Why is Flybe cutting jobs?

It appears to be part of the company’s plan to make £40m of savings this year and £45m in 2014-15. The company said the new round of job cuts, which follows 300 announced in January, will save Flybe £7m this year and £26m next year.

How many people does the company employ?

Flybe employs 2,700 staff. It cut 490 jobs in 2012-13, with a further 100 going in the first half of 2013-14. Flybe chief executive Saad Hammad, told the BBC he could not say where the job losses would fall at this stage. "We're consulting with unions and our staff," he said.

What has been the reaction to the job losses?

Pilot's union, Balpa, told the BBC it was "shocked" by the decision to cut jobs.

What else has Flybe said?

"Unfortunately there is a proposal for further redundancies," Hammad told The Telegraph. "We will consult with the trade unions and employees to ensure that this is done fairly and delivers the right outcome for the business. "We will make Flybe the best local airline in Europe. This is ambitious, but achievable provided that we can transform our cost base and efficiency now."

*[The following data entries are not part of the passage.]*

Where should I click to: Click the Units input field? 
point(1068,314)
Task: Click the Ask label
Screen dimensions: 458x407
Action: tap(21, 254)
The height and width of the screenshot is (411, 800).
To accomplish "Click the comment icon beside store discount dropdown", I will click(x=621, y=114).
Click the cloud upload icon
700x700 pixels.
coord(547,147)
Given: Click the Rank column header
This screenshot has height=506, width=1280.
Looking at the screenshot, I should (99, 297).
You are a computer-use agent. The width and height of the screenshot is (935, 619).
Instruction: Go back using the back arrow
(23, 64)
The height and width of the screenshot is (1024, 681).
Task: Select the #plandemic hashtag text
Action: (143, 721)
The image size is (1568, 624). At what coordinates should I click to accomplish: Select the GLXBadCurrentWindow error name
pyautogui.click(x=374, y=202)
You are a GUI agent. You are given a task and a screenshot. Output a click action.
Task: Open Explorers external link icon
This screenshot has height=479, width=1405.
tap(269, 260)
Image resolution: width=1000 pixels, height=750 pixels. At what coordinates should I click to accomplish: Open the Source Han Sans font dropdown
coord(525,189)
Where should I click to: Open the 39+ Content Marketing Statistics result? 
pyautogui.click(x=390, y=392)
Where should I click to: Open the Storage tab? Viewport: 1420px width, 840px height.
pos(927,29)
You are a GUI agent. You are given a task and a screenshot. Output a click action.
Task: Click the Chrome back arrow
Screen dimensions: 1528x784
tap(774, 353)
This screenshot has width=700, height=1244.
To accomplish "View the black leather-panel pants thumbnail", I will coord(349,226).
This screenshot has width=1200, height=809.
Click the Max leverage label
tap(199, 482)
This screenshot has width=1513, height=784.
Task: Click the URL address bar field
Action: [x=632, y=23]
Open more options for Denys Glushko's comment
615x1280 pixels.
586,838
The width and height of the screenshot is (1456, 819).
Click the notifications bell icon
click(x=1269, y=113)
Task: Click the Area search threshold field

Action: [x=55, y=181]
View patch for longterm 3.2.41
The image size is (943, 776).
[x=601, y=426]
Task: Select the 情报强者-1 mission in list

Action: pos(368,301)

What pre-tax profits has Flybe reported?

The company’s pre-tax profits were up £13.8m for the six months to 30 September, compared with a loss of £1.6m a year earlier. Its revenue rose 3 per cent to £351.1m and the company said it saw a 5.6 per cent increase in passengers in the period to 4.3m, and the average revenue per scheduled seat had risen slightly to £50.35.

A Flybe aircraft takes off from the Belfast City Airport, Northern Ireland. Photograph: Getty Images.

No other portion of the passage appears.